## REQUIRED ACTIONS
• 1. In the string-joining benchmark text below, when does it barely matter whether interpolation or a list is used?
• 2. Pick up the string-joining benchmark text below right after its last line and keep writing.

## SELECTION
Interpolation, Concatenation, or List (Practical mod

13.4. Interpolation, Concatenation, or List

Let's revisit the various approaches of munging with strings, and compare the speed of using lists of strings versus interpolation. We will add a string concatenation angle as well.

When the strings are small, it almost doesn't matter whether interpolation or a list is used (see Example 13-8).

Example 13-8. benchmarks/join.pl

use Benchmark;
use Symbol;
my $fh = gensym;
open $fh, ">/dev/null" or die;

my($one, $two, $three, $four) = ('a'..'d');

timethese(1_000_000, {
     interp => sub {
         print $fh "$one$two$three$four";
     },
     list => sub {
         print $fh $one, $two, $three, $four;
     },
     conc => sub {
         print $fh $one . $two . $three . $four;
     },
});

Here's the benchmarking result:

 Benchmark: timing 1000000 iterations of conc, interp, list...
    conc:  3 wallclock secs ( 3.38 usr +  0.00 sys =  3.38 CPU)

## MATERIAL PROVIDED
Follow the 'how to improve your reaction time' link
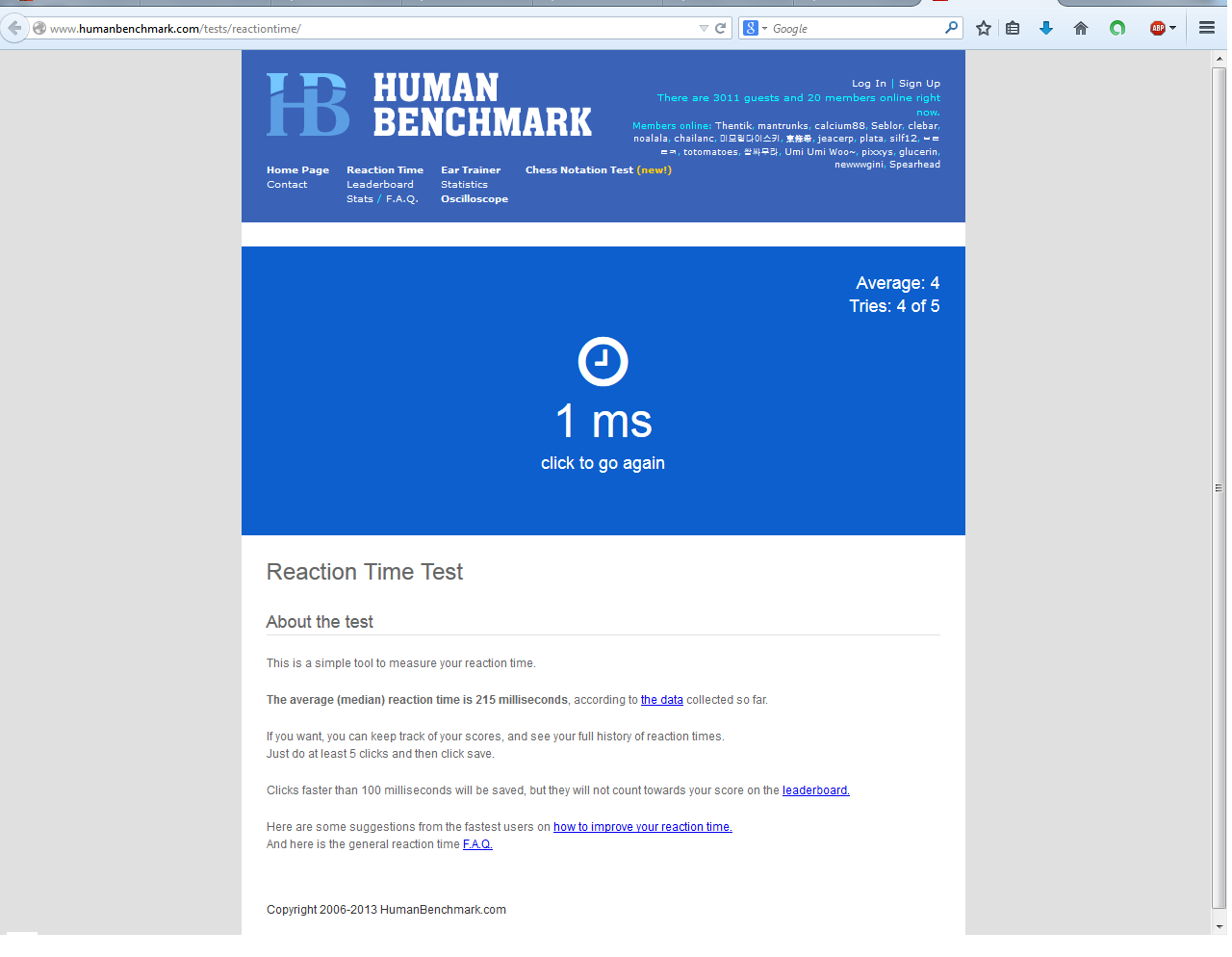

## RESPONSES TO THE EXERCISE
• 1. When the strings are small.

• 2.
  interp:  3 wallclock secs ( 3.45 usr + -0.01 sys =  3.44 CPU)
    list:  2 wallclock secs ( 2.58 usr +  0.00 sys =  2.58 CPU)

The results of the concatenation technique are very similar to those of interpolation. The list technique is a little bit faster than interpolation. However, when the strings are large, lists are significantly faster. We saw this in the previous section, and Example 13-9 presents another benchmark to increase our confidence in our conclusion. This time we use 1,000-character strings.

Example 13-9. benchmarks/join_long.pl

use Benchmark;
use Symbol;
my $fh = gensym;
open $fh, ">/dev/null" or die;

my($one, $two, $three, $four) = map { $_ x 1000 } ('a'..'d');

timethese(500_000, {
     interp => sub {
         print $fh "$one$two$three$four";
     },
     list => sub {
         print $fh $one, $two, $three, $four;
     },
     conc => sub {
         print $fh $one . $two . $three . $four;
     },
});

Here's the benchmarking result:

Benchmark: timing 500000 iterations of interp, list...
   conc:  5 wallclock secs ( 4.47 usr +  0.27 sys =  4.74 CPU)
 interp:  4 wallclock secs ( 4.25 usr +  0.26 sys =  4.51 CPU)
   list:  4 wallclock secs ( 2.87 usr +  0.16 sys =  3.03 CPU)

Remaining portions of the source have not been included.